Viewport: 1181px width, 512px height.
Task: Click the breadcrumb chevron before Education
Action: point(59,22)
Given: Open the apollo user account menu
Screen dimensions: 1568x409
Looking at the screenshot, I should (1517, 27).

━━━━

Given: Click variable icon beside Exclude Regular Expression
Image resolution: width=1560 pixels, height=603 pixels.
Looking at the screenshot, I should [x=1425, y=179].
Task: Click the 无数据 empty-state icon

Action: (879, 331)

━━━━

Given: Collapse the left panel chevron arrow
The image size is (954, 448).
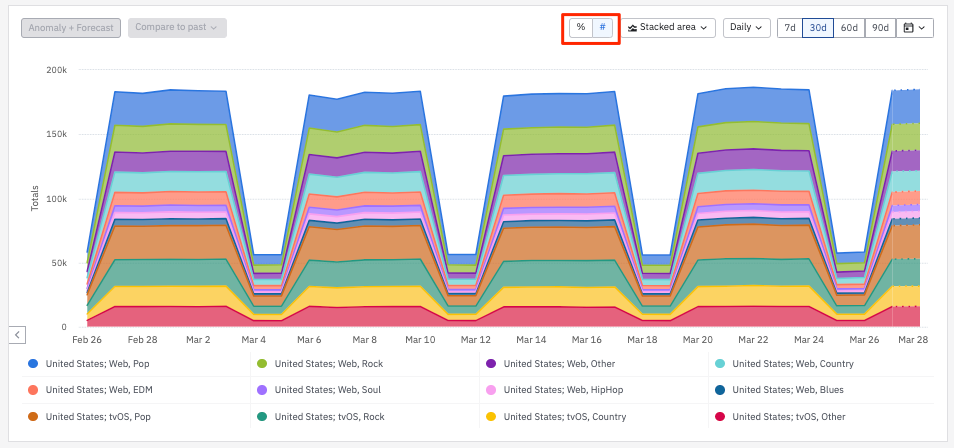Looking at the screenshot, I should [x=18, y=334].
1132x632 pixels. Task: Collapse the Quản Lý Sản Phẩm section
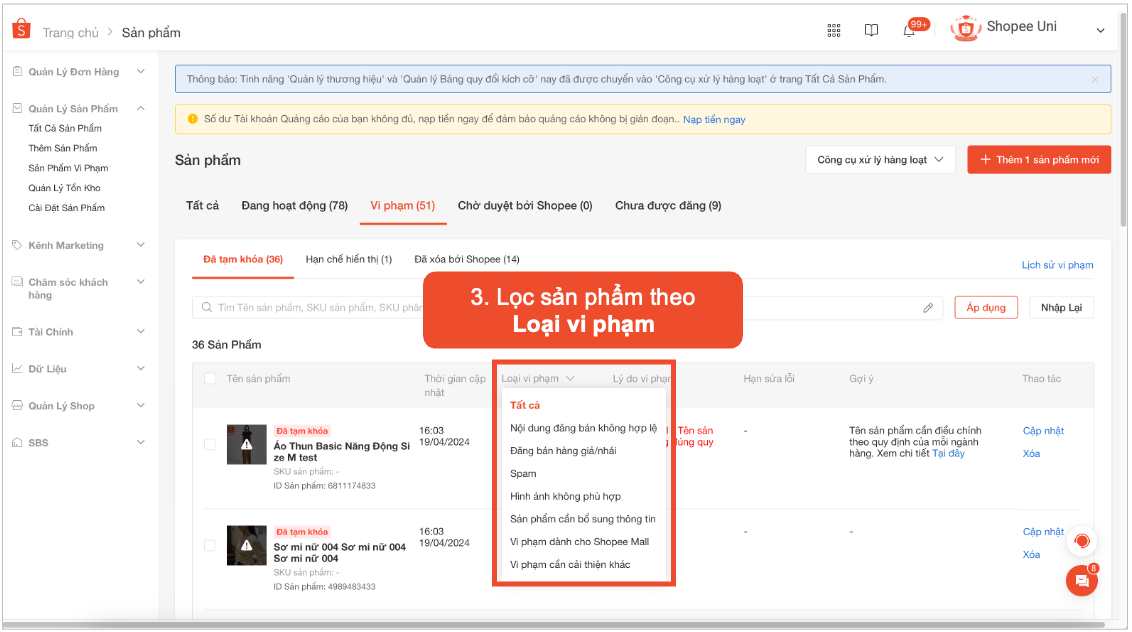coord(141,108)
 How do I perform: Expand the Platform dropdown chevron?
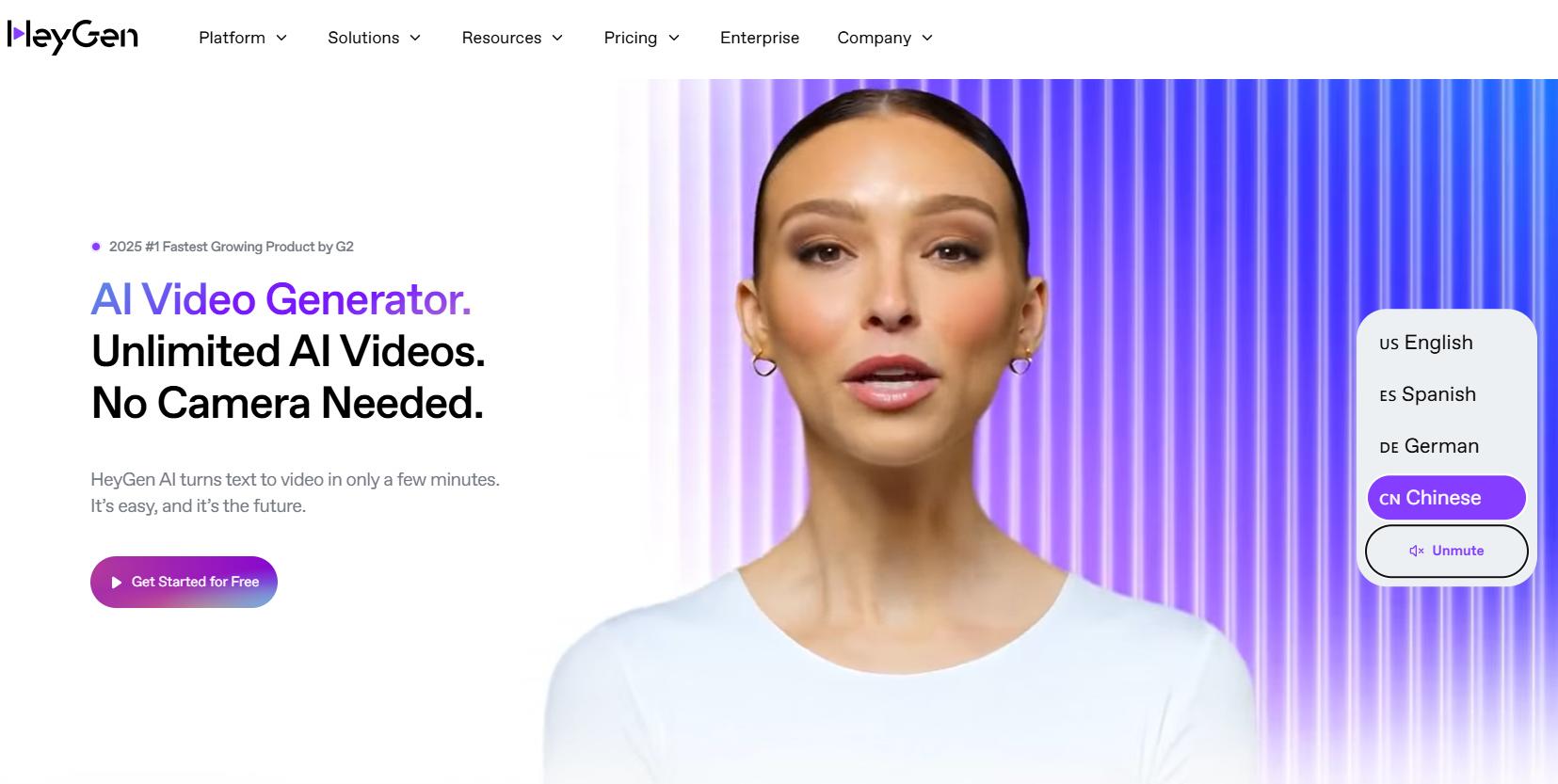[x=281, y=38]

━━━━

Scan the records for the word "Given" and copy every line where it is found.

Given: Open the apollo user account menu
Given: Click variable icon beside Exclude Regular Expression
Given: Collapse the left panel chevron arrow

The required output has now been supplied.